Handy Hint: For beginnuzz(c), I recommend the one-by-one frame look with no-action, for beginners who are starting out, so that you can just see what is going on and obviously you will learn from just looking.
NOTE : The new girls arrived with a synthetic varroa treatment in, which I left in ( according to instructions ). Previously we have always run our beehives with organic, plant-based varroa treatments ie: OAV, ApiLifeVar.
We always want to manage our hives organically but in this instance it would have been unwise while it was already started.
OK, Going Forward in Terms of Varroa
My goal for this new Beehive will be to change bottom-board to a meshboard with an inspection board, aiming to action in Autumn so I will start organic varroa management with monitoring by watching mite-drops.
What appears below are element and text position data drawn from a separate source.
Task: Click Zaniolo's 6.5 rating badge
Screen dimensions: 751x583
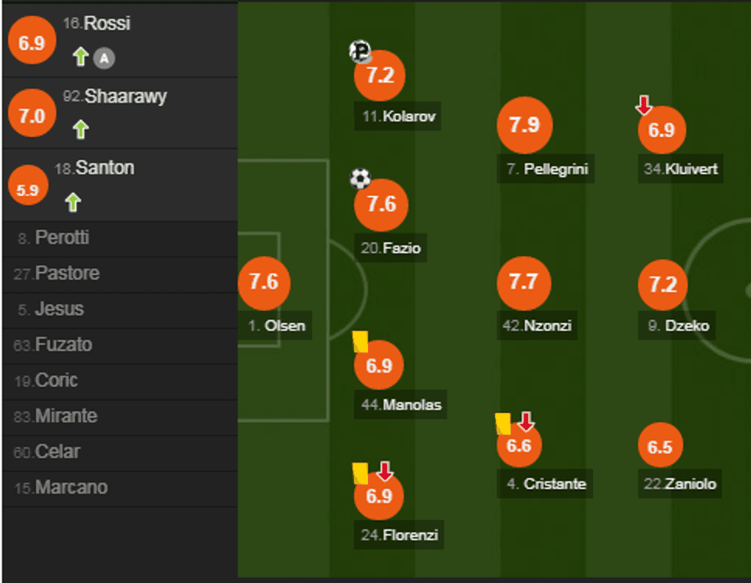Action: click(x=660, y=447)
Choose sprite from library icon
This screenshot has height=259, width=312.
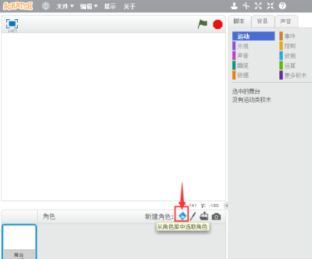(x=182, y=216)

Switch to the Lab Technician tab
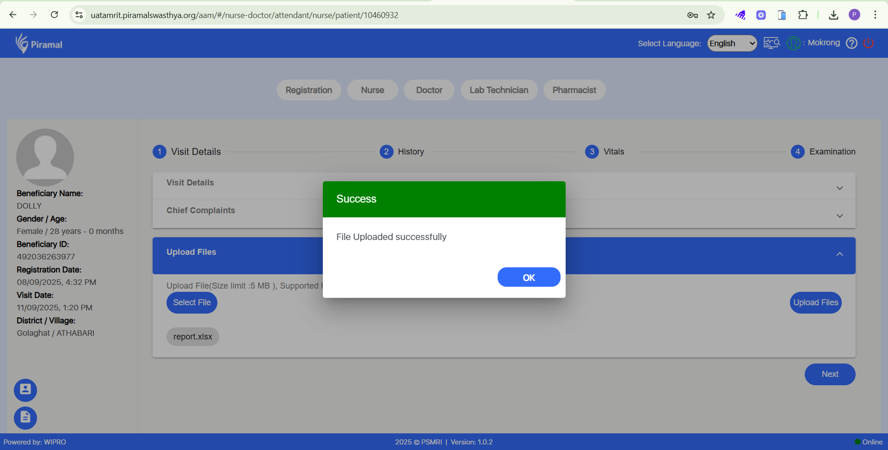click(x=499, y=90)
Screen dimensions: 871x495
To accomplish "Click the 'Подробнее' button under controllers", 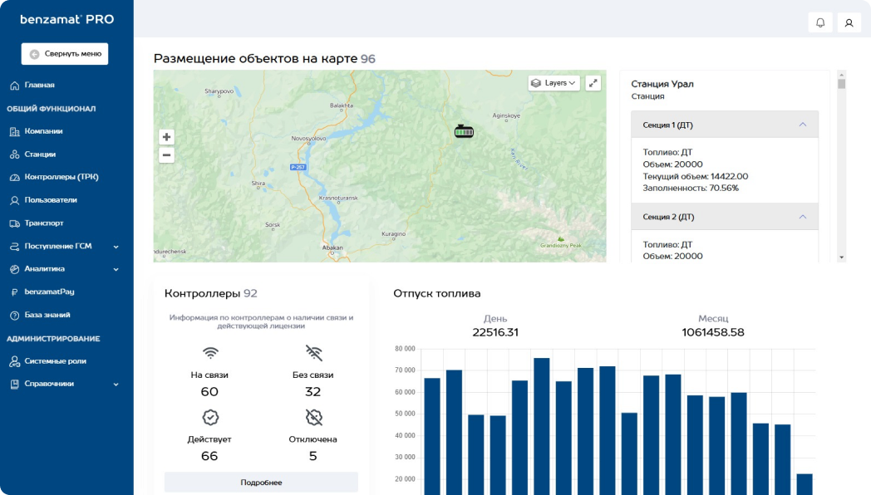I will tap(261, 483).
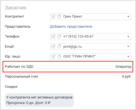Select the Грин Принт field text
The width and height of the screenshot is (136, 110).
pyautogui.click(x=73, y=16)
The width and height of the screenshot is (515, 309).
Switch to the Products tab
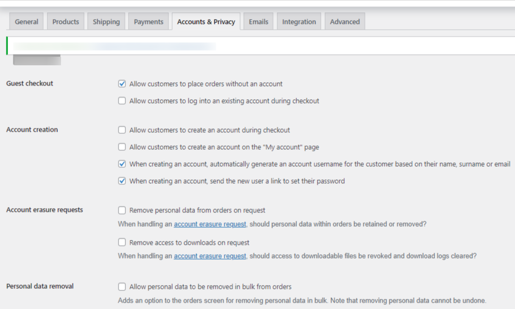point(65,22)
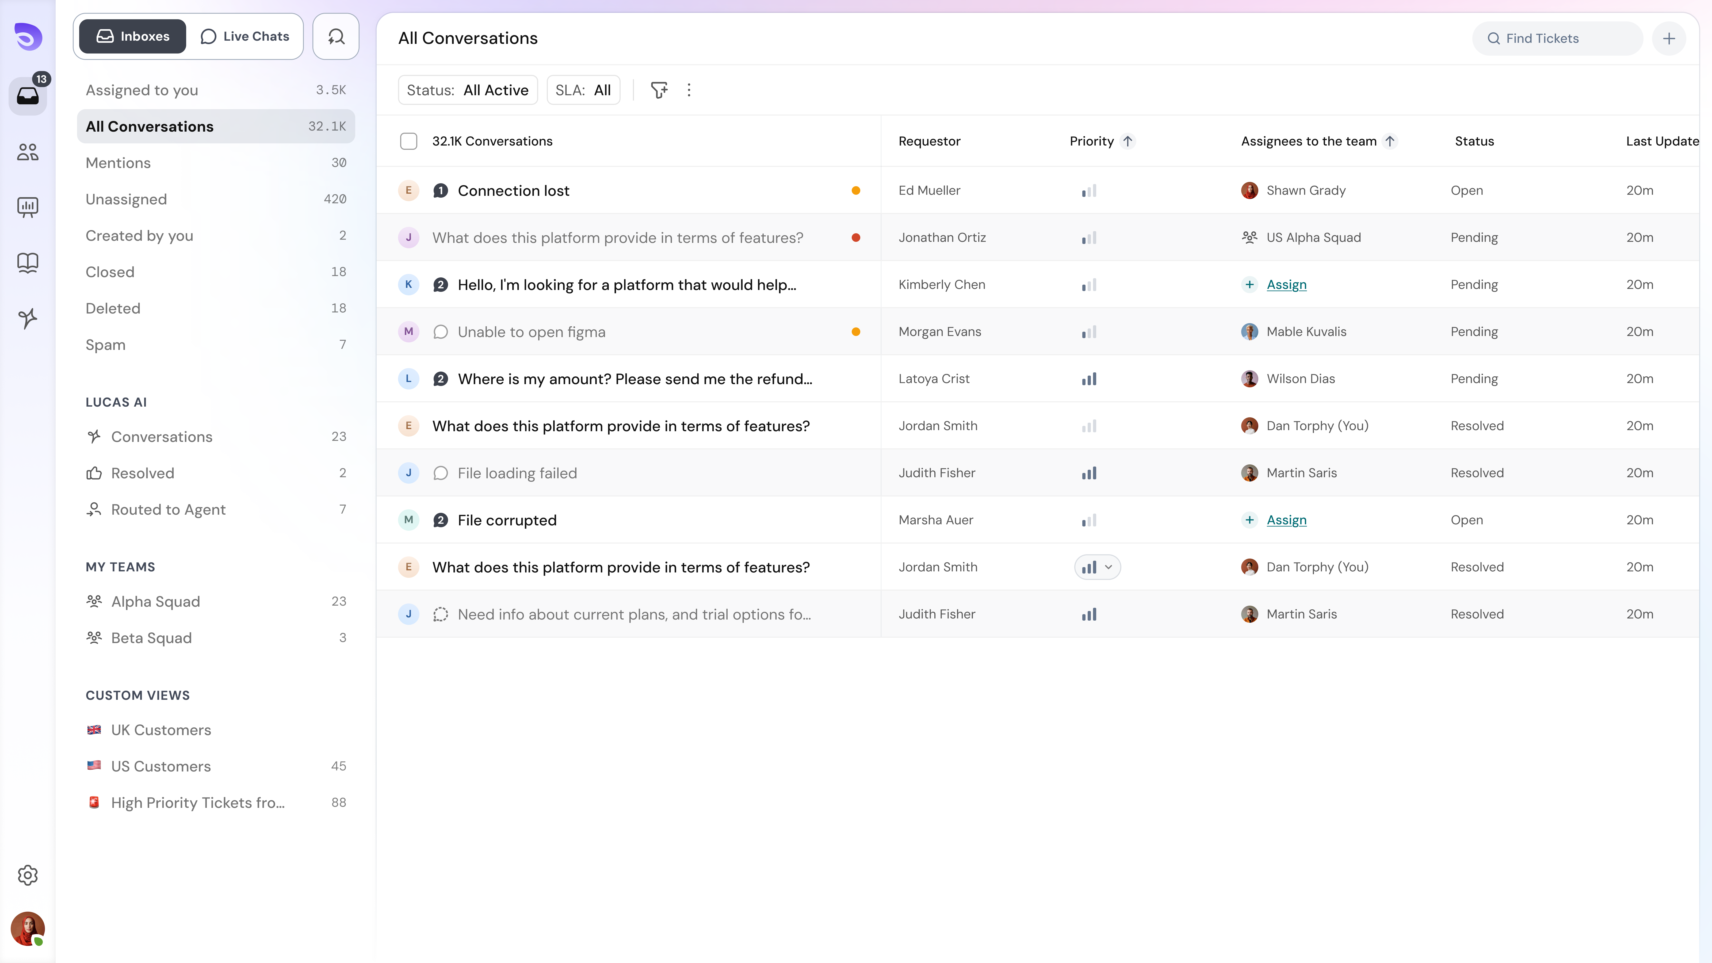This screenshot has width=1712, height=963.
Task: Open the teams icon in the sidebar rail
Action: point(27,152)
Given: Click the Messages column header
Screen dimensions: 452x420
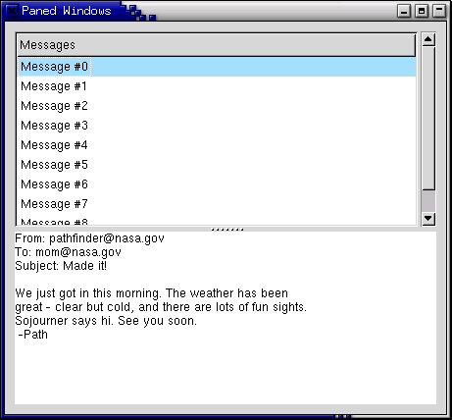Looking at the screenshot, I should (216, 45).
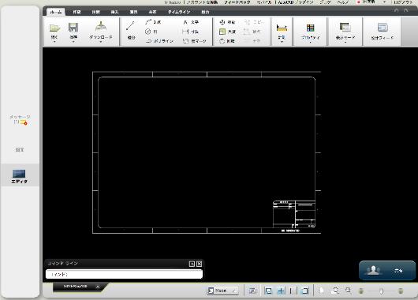The width and height of the screenshot is (418, 300).
Task: Select the revision cloud mark tool
Action: coord(195,41)
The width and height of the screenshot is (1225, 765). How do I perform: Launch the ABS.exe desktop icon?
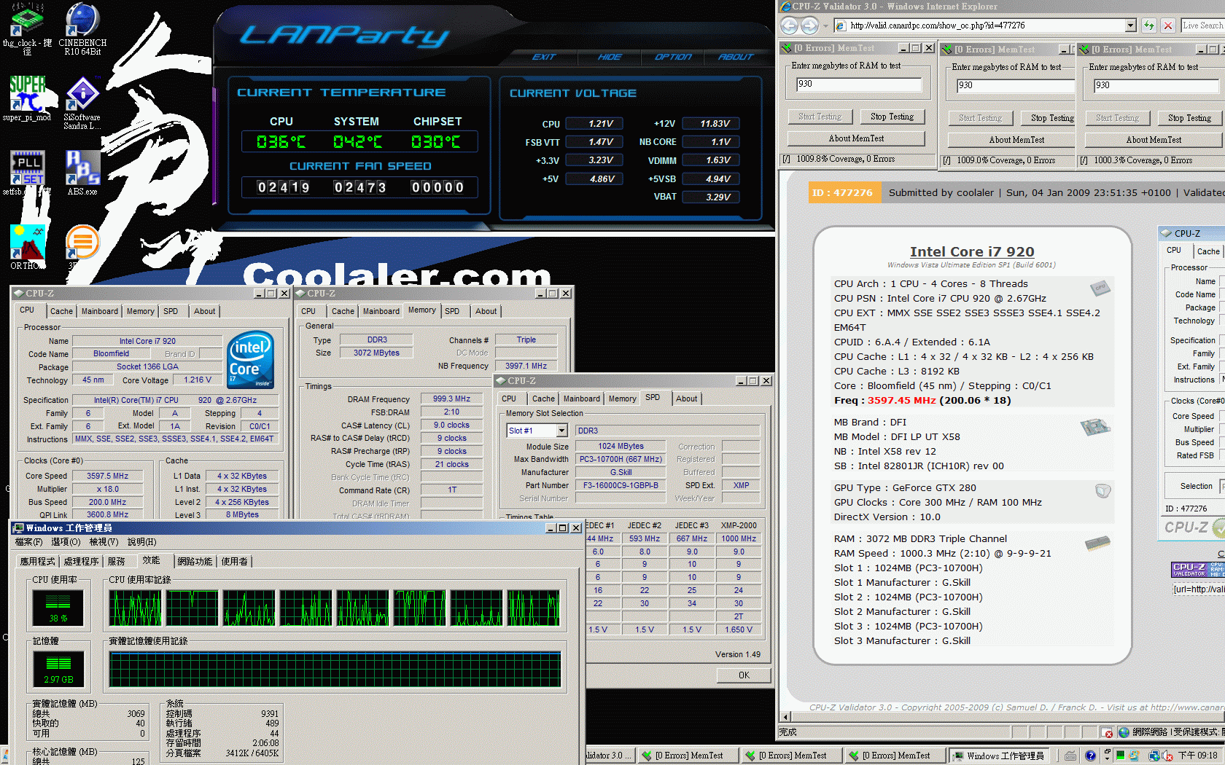point(82,169)
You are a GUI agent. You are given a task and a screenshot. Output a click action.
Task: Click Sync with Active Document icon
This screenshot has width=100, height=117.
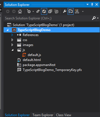click(38, 11)
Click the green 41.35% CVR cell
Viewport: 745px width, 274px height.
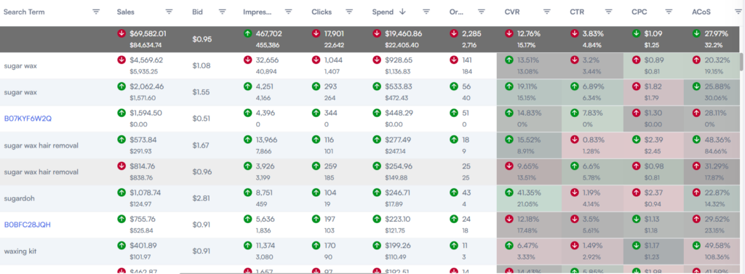click(528, 198)
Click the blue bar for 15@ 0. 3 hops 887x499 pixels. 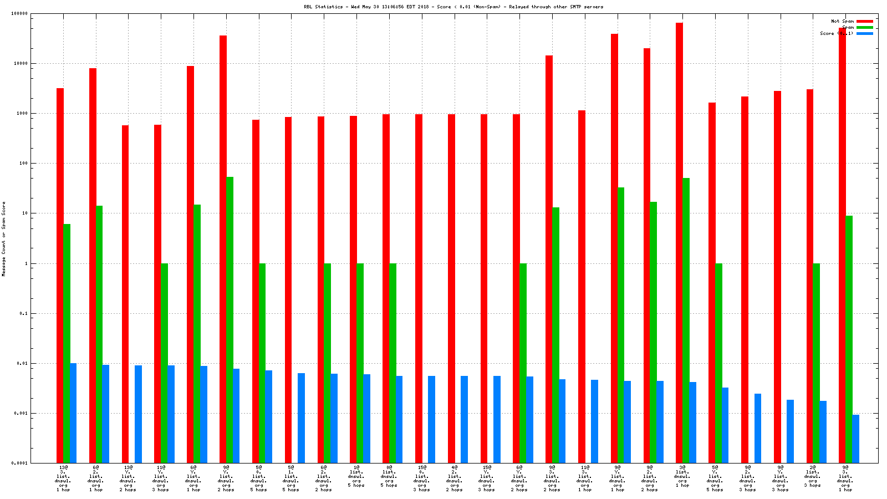click(431, 419)
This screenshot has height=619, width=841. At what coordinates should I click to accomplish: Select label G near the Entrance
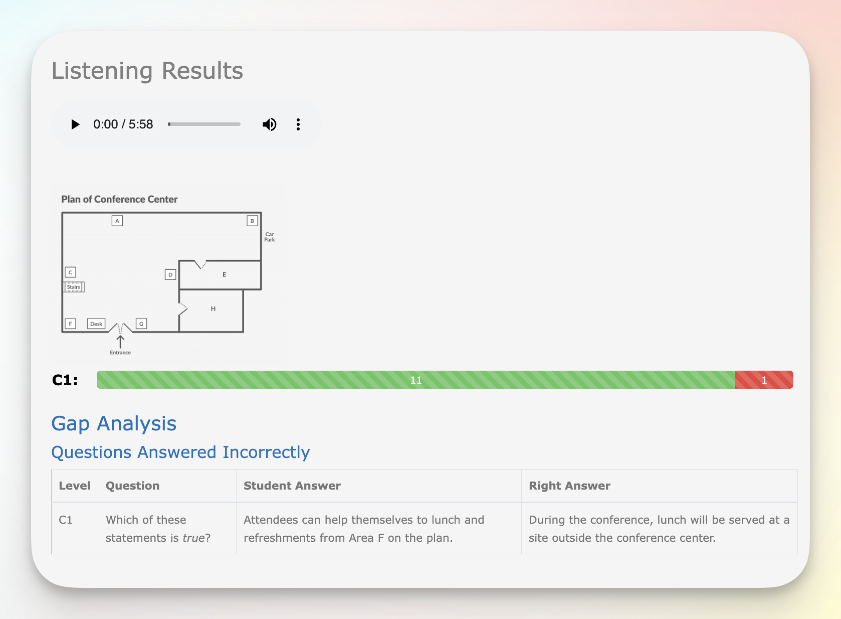[141, 324]
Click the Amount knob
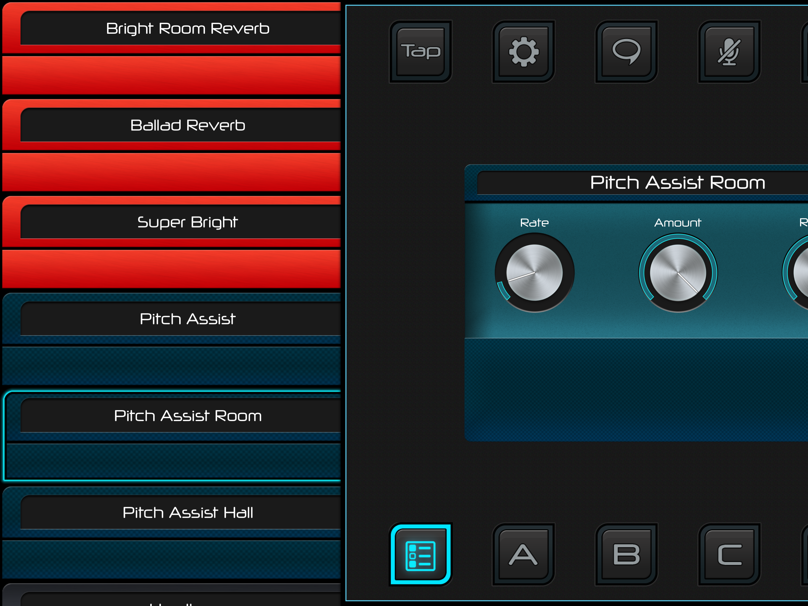Screen dimensions: 808x606 point(678,273)
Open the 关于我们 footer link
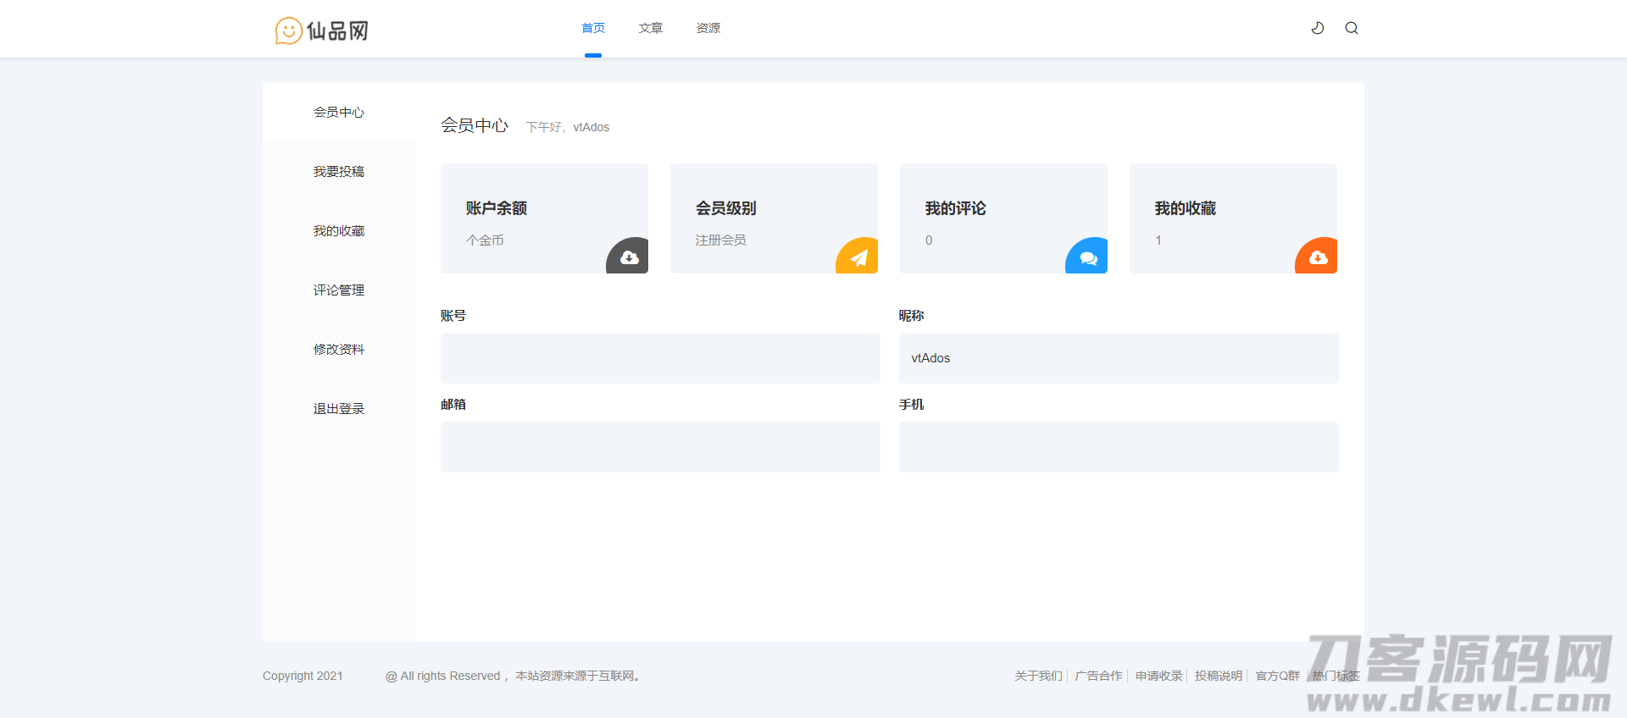 tap(1038, 676)
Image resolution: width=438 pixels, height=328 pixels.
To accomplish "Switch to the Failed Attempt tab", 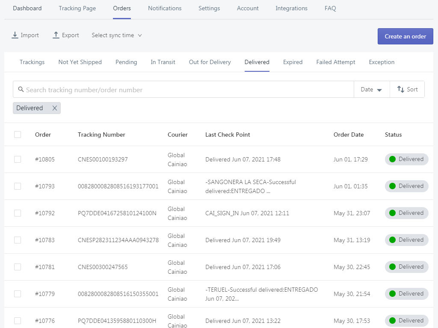I will [x=336, y=62].
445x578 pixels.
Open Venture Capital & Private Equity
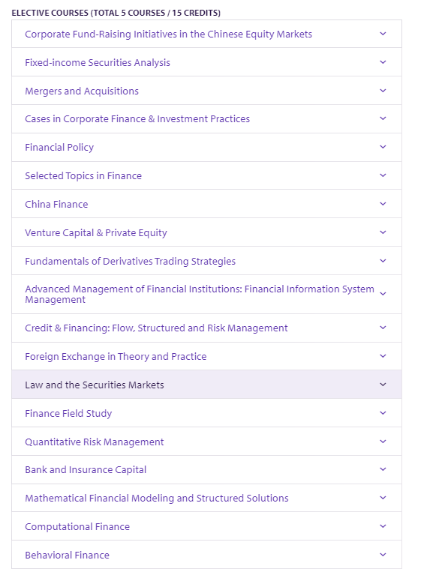click(x=96, y=233)
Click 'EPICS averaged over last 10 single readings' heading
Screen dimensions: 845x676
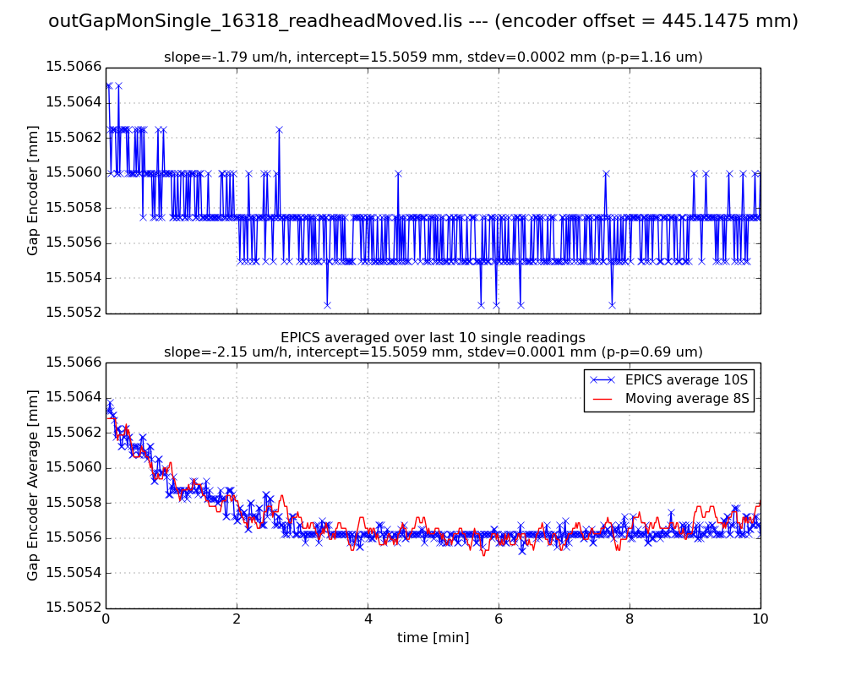433,338
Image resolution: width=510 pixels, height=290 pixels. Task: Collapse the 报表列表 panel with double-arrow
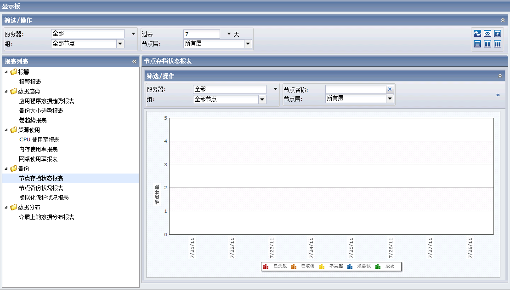click(134, 61)
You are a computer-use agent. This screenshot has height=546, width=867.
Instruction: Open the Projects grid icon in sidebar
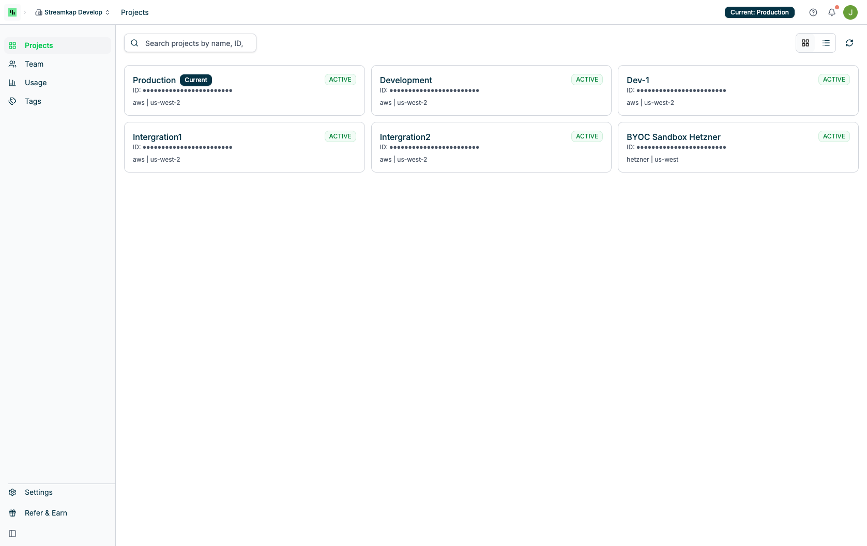click(x=12, y=45)
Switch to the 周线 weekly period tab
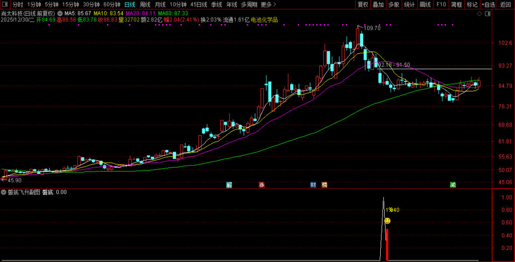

But of course I may do it sooner : ) depending on what transpires…
Tools used for this inspection
I wear my mesh full-bee suit with my gloves – I love to be completely covered. ( This photo is an older one as my suit is no longer that crsipy white ! )
When my new girls arrived, as explained, they came as a one-box colony. Initially I just kept an eye on them – watching how they progressed.
So, based on my assessment inspection, I could see the colony population was increasing well. I established this by checking each frame one-by-one. I found that they were actually using all 10 frames, I used this fact to help my decision-making – no point adding boxes willy-nilly.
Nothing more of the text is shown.